Task material -
•••
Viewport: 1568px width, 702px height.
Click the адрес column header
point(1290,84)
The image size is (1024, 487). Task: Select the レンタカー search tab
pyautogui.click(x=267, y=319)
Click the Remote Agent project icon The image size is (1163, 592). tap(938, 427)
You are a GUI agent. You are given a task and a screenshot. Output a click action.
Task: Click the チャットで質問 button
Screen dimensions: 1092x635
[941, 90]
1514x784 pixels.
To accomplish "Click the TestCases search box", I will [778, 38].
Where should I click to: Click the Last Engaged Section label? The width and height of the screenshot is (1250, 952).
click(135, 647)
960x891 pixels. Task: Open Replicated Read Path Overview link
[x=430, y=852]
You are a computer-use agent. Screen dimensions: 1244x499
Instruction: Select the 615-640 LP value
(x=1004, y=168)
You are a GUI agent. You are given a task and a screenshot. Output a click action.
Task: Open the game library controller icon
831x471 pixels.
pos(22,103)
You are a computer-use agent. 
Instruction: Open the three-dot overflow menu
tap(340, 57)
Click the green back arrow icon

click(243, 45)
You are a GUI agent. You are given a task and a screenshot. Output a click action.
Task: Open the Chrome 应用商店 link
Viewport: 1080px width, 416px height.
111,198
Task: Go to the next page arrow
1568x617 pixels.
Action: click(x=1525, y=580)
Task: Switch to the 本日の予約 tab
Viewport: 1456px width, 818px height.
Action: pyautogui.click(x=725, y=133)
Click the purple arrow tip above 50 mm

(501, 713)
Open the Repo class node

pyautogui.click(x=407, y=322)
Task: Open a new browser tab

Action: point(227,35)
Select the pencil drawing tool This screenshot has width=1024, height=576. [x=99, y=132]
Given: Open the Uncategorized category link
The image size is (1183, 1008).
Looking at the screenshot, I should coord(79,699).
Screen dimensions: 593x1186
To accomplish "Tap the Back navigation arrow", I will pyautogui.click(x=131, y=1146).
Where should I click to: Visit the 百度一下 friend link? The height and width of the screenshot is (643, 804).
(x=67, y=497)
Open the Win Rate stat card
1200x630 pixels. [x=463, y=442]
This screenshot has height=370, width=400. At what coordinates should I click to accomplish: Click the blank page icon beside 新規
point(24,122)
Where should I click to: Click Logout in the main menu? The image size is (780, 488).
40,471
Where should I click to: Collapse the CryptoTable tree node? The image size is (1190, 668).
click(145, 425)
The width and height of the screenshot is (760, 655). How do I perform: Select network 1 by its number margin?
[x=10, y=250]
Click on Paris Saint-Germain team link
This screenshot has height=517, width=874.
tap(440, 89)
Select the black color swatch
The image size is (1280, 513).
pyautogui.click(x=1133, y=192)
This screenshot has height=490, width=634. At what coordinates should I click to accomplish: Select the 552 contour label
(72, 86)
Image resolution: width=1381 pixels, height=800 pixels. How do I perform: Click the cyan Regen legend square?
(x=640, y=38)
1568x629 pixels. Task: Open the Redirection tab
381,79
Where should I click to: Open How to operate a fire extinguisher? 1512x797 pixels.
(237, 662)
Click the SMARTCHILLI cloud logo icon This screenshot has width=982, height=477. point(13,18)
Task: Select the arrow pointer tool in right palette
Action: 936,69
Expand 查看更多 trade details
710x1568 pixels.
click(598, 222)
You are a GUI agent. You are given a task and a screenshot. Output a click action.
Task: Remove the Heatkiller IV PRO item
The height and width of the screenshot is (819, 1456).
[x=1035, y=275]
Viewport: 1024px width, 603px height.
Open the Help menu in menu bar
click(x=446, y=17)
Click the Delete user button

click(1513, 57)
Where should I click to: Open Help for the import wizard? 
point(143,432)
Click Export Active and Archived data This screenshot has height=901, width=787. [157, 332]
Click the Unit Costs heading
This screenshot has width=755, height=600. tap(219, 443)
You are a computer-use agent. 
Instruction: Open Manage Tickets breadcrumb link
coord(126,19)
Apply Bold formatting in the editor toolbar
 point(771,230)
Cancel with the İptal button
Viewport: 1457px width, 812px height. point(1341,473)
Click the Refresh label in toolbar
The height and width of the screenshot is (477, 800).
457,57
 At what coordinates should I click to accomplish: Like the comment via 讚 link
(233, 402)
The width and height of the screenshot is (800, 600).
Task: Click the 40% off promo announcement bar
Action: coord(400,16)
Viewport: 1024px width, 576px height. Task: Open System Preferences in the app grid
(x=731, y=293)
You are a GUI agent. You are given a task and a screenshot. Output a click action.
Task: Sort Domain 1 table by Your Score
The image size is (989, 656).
•••
Count the lines in the material above that contain the string "should" and reply with only that number.

10